La estrambótica mujer de pronto se levantó apresurada y alcanzó la salida cuando a punto estaban de cerrarse las puertas, llevándose con ella la charla.

Unos bajan, otros suben y el autobús quedó más silencioso, hasta que se aproximó un chaval con los cascos puesto que coreaba de vez en cuando la canción que escuchaba, y dado el volumen al que lo hacía, también los mazazos de la música machacona repercutían en las personas que tenía cerca.

Al otro lado del pasillo y una fila más adelante se acomodó una mujer, corriente, de mediana edad. A doña Carmen esa cara le recordó a alguien, aunque era tan despistada que a veces se cruzaba por la calle con familiares o conocidos sin saludarles y no es que fuera antipática, aunque muy simpática nunca había sido, es que era muy mala fisonomista.

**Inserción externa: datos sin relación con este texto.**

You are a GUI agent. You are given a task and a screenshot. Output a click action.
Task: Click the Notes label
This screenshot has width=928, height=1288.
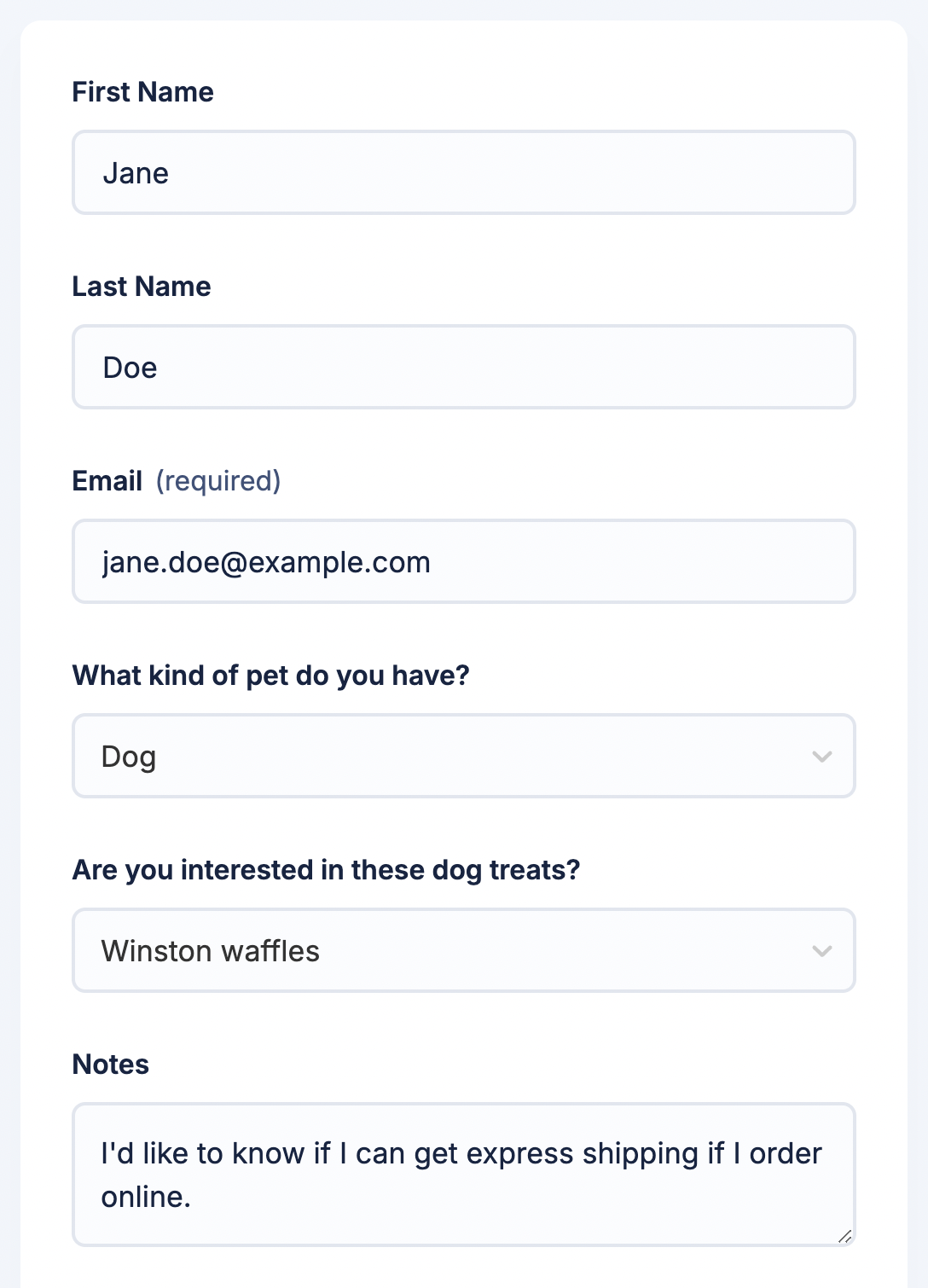111,1065
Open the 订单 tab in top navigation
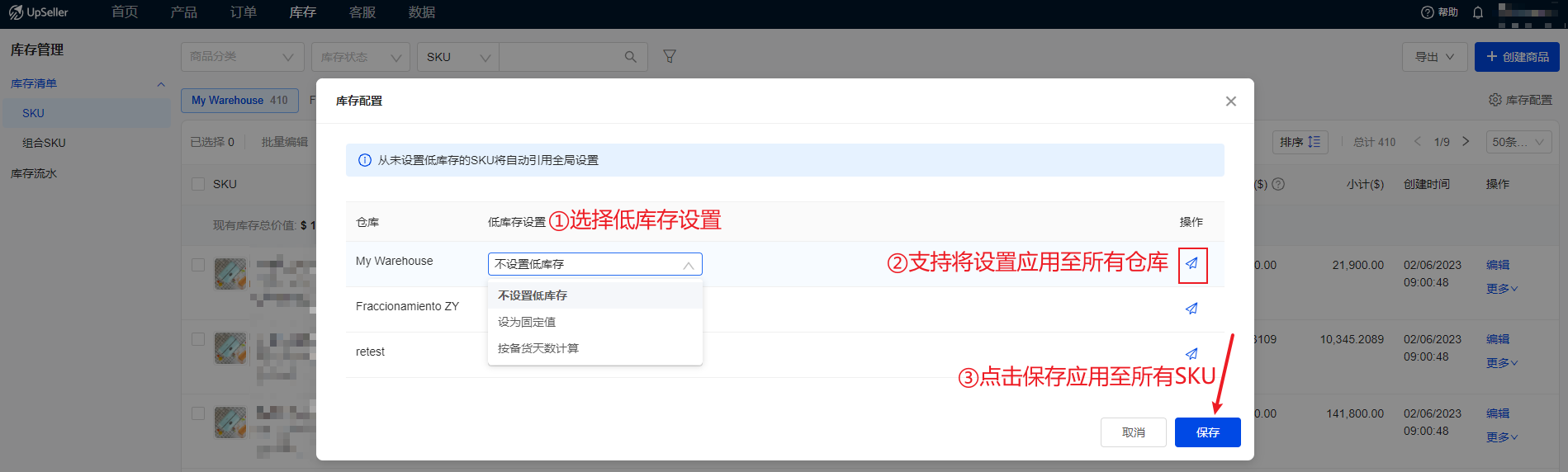1568x472 pixels. coord(243,12)
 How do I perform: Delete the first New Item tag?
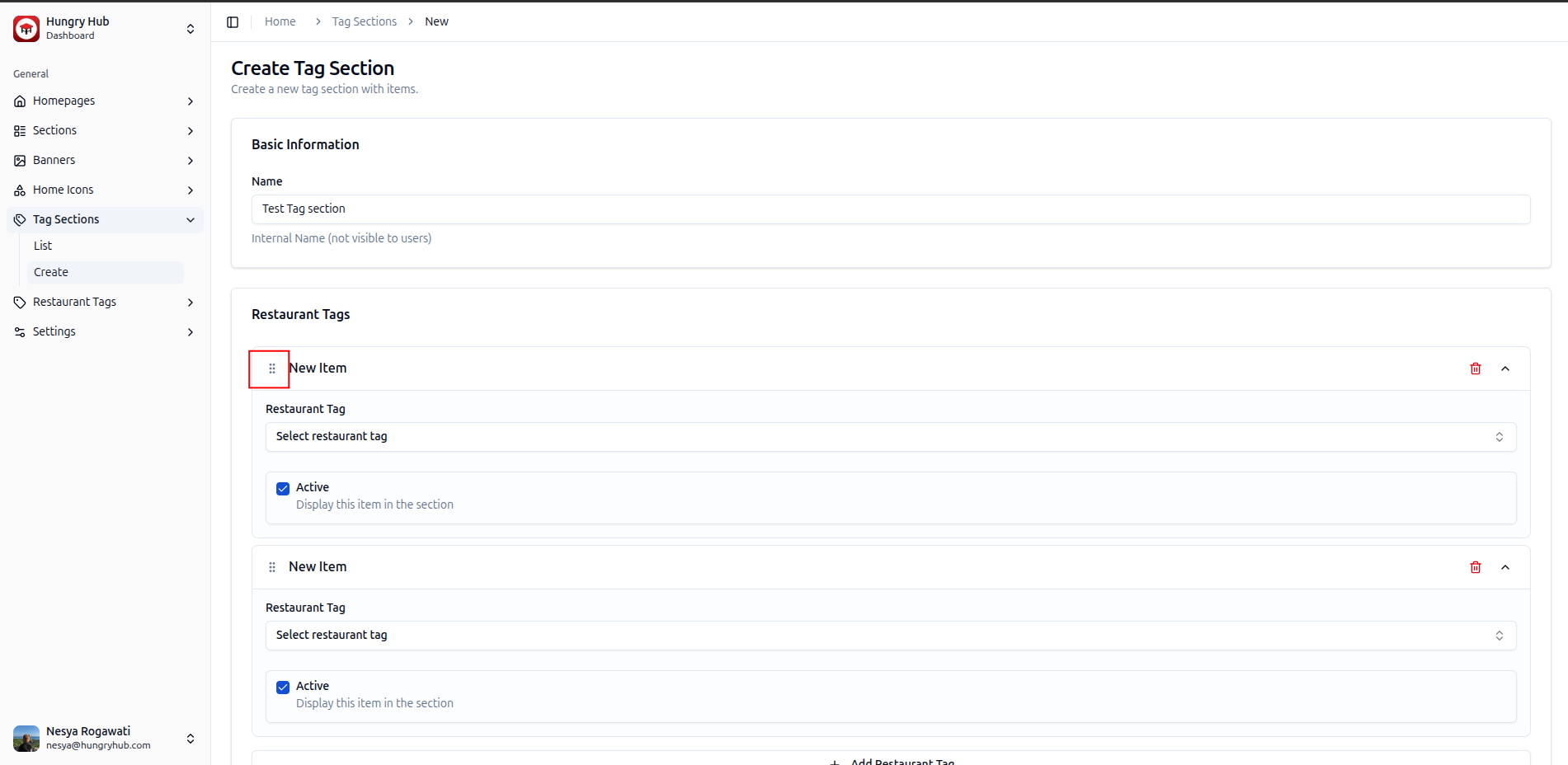tap(1475, 368)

No, no conseguía acordarse en ese momento de donde, ni de qué le sonaba esa mujer. Le daba rabia y se recriminó por su mala memoria.

Al poco rato también la escuchó hablar por teléfono. Al oír su voz estuvo segura, la conocía pero seguía sin ubicarla. Intentó agudizar el oído, que ya de por si empezaba a fallarle y pensó “que manía tiene todo el mundo con los dichosos móviles... Igual que Lulu, que en cuanto está aburrida telefonea a quien sea. A mi me parece hasta de mala educación. No, si no me extraña que al pobre Miguel se le lleven los diablos cada vez que vienen los recibos. ¡Lo que le gusta hablar a la gente...!”.

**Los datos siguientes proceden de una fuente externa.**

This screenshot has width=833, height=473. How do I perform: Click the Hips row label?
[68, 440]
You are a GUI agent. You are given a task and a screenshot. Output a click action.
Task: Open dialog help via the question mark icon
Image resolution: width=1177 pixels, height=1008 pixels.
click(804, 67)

Se esforzó en escuchar, para ver si a través de la conversación conseguía identificarla y cada vez le resultaba más familiar su voz. Al principio no conseguía entender todo lo que decía, afortunadamente se seguía bajando gente y el ruido de alrededor disminuyó paulatinamente, permitiéndole entender mejor la conversación que seguía con creciente interés.

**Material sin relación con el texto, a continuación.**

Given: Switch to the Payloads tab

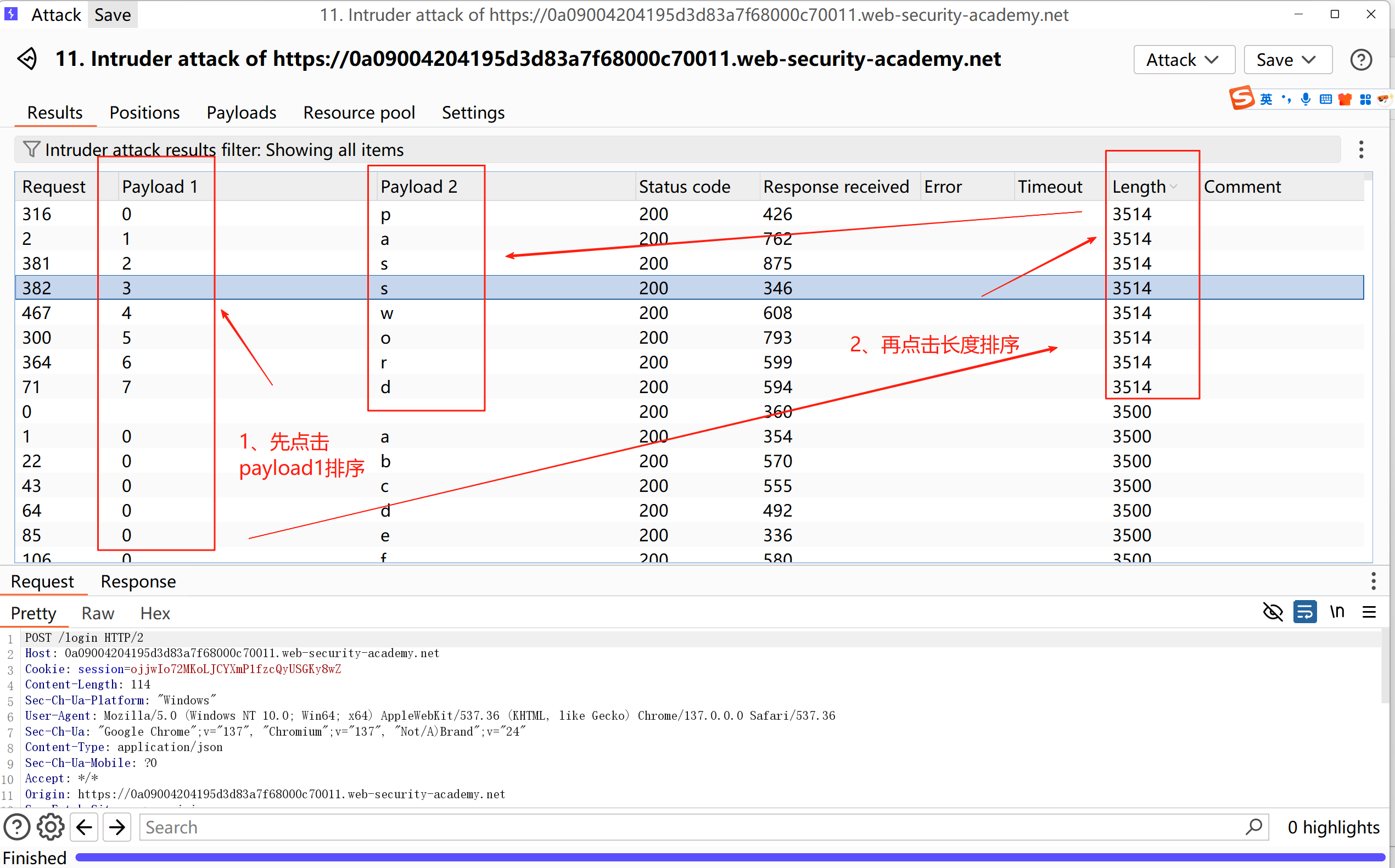Looking at the screenshot, I should point(241,113).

     - Entiéndeme, no es que me vayan a echar, pero te lo digo por si tengo que buscar otra casa. Aun no lo debe saber nadie. Últimamente yo no les veía nada bien, pero nunca pensé que llegaran a esto. Me enteré de casualidad, tuvieron una conversación entre ellos subida de tono y al día siguiente oí al señor hablar con don Ramón, su abogado. A mi me da pena por los niños, sobre todo por Borjita. Si, es casi un bebé, acaba de cumplir quince meses. No tengo ni idea de lo que va a hacer la señora. No, doña Lourdes no trabaja. Bueno colabora con una fundación, pero sin sueldo ni horario. Parece que de allí es de donde han surgido los problemas. Tampoco se quién se quedará con la casa de Rosales, aunque supongo que ella y los niños. Mujer, lo mismo él también ha tenido sus líos, pero no creo que sea de ese tipo; casi vive para su trabajo, se pasa la vida en la consulta. Si, será muy normal, pero es una faena. Seguro que reducen personal. Si hija una lástima, después de tantos años. Miedo me da cuando se sepa. Ya veremos. Lo mismo buscan una más joven que les haga todo y se ocupe del bebé. Ahora con las extrajeras les saldría más barato. Bueno, te dejo que estamos llegando a la última parada, y si enteras de algo, dimelo, por si acaso.

La gente que quedaba en el autobús se va apeando y doña Carmen permanece pensativa en su asiento, sin fuerzas para moverse, pensando en su hija. Espera a que salga todo el mundo, se siente deprimida. De pronto ve que abajo la está esperando Juanita, la debe haber visto al salir. Es la chica de su hija, la tiene desde que se casó.